Medan Tak Memungkinkan, Tagana Alami Sejumlah Kendala Saat Droping Air

Wates,(kulonprogo.sorot.co)--Krisis air bersih di sejumlah wilayah di Kabupaten Kulon Progo membuat Taruna Siaga Bencana (Tagana) Kulon Progo harus bekerja ekstra melakukan droping air bersih. Namun sejumlah kendala harus dihadapi oleh Tagana untuk melakukan dropping air.

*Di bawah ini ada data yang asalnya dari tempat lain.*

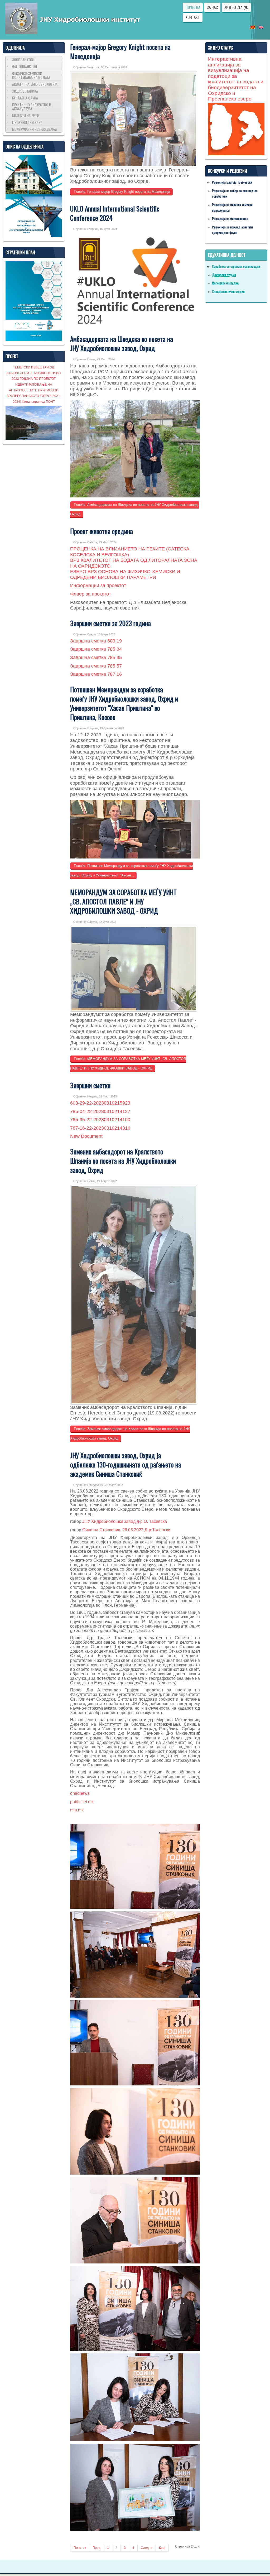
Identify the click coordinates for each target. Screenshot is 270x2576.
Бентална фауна (25, 97)
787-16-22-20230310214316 (100, 1128)
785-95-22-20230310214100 (100, 1119)
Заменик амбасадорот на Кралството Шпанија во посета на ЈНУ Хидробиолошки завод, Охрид (123, 1161)
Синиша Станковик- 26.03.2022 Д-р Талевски (126, 1530)
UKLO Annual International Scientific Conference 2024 (114, 213)
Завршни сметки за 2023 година (110, 623)
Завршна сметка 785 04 (96, 649)
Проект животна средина (101, 531)
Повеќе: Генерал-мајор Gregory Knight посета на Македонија (121, 192)
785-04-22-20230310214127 (100, 1111)
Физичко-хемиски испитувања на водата (31, 75)
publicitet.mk (82, 1802)
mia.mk (77, 1810)
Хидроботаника (25, 91)
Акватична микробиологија (34, 84)
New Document (86, 1136)
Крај (162, 2548)
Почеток (80, 2548)
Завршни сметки (90, 1085)
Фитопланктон (24, 66)
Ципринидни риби (27, 122)
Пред (96, 2548)
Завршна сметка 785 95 (96, 657)
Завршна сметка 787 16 (96, 674)
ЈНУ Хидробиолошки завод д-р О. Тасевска (124, 1521)
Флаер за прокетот (90, 594)
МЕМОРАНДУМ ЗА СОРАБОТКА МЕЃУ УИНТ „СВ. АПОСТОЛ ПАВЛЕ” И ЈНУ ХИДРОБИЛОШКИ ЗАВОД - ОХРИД (123, 901)
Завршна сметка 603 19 (96, 641)
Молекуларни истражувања (34, 129)
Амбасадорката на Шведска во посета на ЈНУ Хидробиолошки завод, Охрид (121, 343)
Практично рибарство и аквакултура (31, 106)
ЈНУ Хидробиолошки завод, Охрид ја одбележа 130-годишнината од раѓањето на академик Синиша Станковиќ (125, 1464)
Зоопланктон (23, 59)
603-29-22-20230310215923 (100, 1103)
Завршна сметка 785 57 (96, 666)
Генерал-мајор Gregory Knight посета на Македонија (120, 51)
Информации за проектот (98, 585)
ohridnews (80, 1793)
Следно (146, 2548)
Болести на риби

Salah satunya ialah sulitnya mengakses medan lokasi dropping air. Tak jarang armada pengangkut air bersih urung mencapai lokasi lantaran medan yang terjalan nan sempit. Selain itu, ketiadaan bak penampungan air juga menjadi masalah lainnya yang acap dijumpai oleh personel Tagana Kulon Progo.

Salah satu anggota Tagana Kulon Progo, Sutikno mengungkapkan sulitnya medan terutama di kawasan perbukitan, memaksa armada pengangkut air bersih tidak dapat menjangkau semua titik. Di tambah rumah warga di beberapa wilayah perbukitan tidak menjadi satu kompleks, melainkan terpisah dengan jarak hingga satu kilometer.

"Dengan kondisi ini, kami tidak bisa menjangkau semua lokasi yang membutuhkan, biasanya hanya terpusat di satu titik," ungkapnya, Jumat (12/07/2019).

Kendala lain yang pihaknya hadapi yakni tidak semua warga penerima bantuan memiliki bak penampungan air. Untuk mengakalinya, warga menggunakan terpal sebagai wadah penampung air. Sayangnya, cara ini riskan lantaran terpal rawan bocor. 

"Masih banyak warga yang sebenarnya membutuhkan toren (bak penampungan air) untuk menerima bantuan air bersih bila musim kemarau seperti ini. Memang ada yang lantas pakai terpal, tapi cara itu tidak maksimal karena rawan bocor saat penyaluran air," ujarnya.